» **Source data**

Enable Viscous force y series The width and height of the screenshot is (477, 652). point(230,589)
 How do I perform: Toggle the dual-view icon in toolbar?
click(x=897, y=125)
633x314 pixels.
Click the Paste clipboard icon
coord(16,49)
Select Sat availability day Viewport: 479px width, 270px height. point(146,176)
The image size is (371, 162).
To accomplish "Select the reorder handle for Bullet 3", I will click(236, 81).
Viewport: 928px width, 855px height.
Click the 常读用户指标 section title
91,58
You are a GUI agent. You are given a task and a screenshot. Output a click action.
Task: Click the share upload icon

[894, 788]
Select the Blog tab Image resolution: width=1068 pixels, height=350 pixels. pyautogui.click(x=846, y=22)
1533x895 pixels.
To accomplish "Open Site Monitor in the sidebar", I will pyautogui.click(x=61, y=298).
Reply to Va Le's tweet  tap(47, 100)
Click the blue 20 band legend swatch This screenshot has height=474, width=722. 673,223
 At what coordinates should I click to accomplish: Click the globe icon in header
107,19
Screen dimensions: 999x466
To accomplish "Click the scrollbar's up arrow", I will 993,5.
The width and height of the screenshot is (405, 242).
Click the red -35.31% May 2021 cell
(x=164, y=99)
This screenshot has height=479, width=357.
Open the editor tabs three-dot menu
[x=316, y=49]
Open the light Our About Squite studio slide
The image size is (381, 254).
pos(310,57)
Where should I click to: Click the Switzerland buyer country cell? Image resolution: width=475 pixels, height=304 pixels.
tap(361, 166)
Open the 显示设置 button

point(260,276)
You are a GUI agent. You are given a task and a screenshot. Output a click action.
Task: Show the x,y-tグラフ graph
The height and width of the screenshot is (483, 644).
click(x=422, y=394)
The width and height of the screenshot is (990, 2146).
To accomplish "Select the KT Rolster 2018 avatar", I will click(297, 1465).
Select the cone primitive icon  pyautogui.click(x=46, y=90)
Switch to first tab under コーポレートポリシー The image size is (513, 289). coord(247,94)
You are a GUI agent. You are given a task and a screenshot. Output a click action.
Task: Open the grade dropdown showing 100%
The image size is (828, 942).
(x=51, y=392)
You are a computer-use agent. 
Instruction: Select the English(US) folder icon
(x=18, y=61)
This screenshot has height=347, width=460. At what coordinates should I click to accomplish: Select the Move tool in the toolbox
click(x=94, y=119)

» **Work to complete**
Retype the whole listing exactly.

» **Task output**
Enable Viscous force y series The width and height of the screenshot is (477, 652). point(230,589)
 How do I perform: Toggle the dual-view icon in toolbar?
click(x=897, y=125)
633x314 pixels.
Click the Paste clipboard icon
coord(16,49)
Select Sat availability day Viewport: 479px width, 270px height. point(146,176)
The image size is (371, 162).
To accomplish "Select the reorder handle for Bullet 3", I will click(236, 81).
Viewport: 928px width, 855px height.
Click the 常读用户指标 section title
91,58
You are a GUI agent. You are given a task and a screenshot. Output a click action.
Task: Click the share upload icon

[894, 788]
Select the Blog tab Image resolution: width=1068 pixels, height=350 pixels. pyautogui.click(x=846, y=22)
1533x895 pixels.
To accomplish "Open Site Monitor in the sidebar", I will pyautogui.click(x=61, y=298).
Reply to Va Le's tweet  tap(47, 100)
Click the blue 20 band legend swatch This screenshot has height=474, width=722. 673,223
 At what coordinates should I click to accomplish: Click the globe icon in header
107,19
Screen dimensions: 999x466
To accomplish "Click the scrollbar's up arrow", I will 993,5.
The width and height of the screenshot is (405, 242).
Click the red -35.31% May 2021 cell
(x=164, y=99)
This screenshot has height=479, width=357.
Open the editor tabs three-dot menu
[x=316, y=49]
Open the light Our About Squite studio slide
The image size is (381, 254).
pos(310,57)
Where should I click to: Click the Switzerland buyer country cell? Image resolution: width=475 pixels, height=304 pixels.
tap(361, 166)
Open the 显示设置 button

point(260,276)
You are a GUI agent. You are given a task and a screenshot. Output a click action.
Task: Show the x,y-tグラフ graph
The height and width of the screenshot is (483, 644).
click(x=422, y=394)
The width and height of the screenshot is (990, 2146).
To accomplish "Select the KT Rolster 2018 avatar", I will click(297, 1465).
Select the cone primitive icon  pyautogui.click(x=46, y=90)
Switch to first tab under コーポレートポリシー The image size is (513, 289). coord(247,94)
You are a GUI agent. You are given a task and a screenshot. Output a click action.
Task: Open the grade dropdown showing 100%
The image size is (828, 942).
(x=51, y=392)
You are a computer-use agent. 
Instruction: Select the English(US) folder icon
(x=18, y=61)
This screenshot has height=347, width=460. At what coordinates should I click to accomplish: Select the Move tool in the toolbox
click(x=94, y=119)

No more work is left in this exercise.